[Excerpts from a dataset]
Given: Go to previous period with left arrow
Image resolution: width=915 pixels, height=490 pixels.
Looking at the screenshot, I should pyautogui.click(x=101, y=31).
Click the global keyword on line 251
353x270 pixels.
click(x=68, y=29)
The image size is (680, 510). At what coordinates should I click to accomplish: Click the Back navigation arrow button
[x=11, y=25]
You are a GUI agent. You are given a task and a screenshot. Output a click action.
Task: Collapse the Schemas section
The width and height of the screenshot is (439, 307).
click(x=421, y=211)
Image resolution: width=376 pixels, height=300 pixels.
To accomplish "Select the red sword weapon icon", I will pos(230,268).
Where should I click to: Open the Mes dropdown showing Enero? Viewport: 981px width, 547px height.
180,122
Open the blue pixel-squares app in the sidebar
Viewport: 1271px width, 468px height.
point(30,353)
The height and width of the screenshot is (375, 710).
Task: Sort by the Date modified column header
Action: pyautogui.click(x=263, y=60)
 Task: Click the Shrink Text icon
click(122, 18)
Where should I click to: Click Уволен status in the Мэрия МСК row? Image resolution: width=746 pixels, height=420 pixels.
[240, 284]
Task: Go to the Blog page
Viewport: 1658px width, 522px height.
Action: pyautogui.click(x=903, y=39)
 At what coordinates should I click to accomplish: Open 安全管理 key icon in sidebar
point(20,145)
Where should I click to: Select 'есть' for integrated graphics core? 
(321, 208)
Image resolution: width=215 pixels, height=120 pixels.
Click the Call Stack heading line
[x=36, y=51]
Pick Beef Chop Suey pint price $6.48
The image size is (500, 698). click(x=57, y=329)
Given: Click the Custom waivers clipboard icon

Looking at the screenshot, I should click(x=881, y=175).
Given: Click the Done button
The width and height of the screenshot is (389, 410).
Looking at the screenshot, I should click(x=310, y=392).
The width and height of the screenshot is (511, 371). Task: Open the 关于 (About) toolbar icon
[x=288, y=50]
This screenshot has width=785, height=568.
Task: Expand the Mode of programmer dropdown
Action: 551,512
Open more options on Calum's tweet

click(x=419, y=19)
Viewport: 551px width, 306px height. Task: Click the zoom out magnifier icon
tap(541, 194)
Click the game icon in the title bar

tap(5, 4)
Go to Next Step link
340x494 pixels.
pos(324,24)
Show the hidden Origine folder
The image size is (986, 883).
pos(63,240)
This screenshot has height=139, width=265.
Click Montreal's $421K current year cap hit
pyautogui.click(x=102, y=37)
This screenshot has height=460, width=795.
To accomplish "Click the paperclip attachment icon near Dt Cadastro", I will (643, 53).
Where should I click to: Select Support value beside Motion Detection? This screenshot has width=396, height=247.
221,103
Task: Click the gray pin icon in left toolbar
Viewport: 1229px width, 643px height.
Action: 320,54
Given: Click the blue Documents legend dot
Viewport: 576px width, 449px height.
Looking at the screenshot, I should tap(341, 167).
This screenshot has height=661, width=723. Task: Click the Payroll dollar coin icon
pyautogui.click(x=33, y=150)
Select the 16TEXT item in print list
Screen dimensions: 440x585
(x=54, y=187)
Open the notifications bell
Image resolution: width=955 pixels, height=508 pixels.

◆ What this task involves ◆
Copy all lines of the records that have the string "will" in them.

◆ Result of the task ◆
To accomplish "Select the red sword weapon icon", I will pos(230,268).
To accomplish "Click the paperclip attachment icon near Dt Cadastro", I will (643, 53).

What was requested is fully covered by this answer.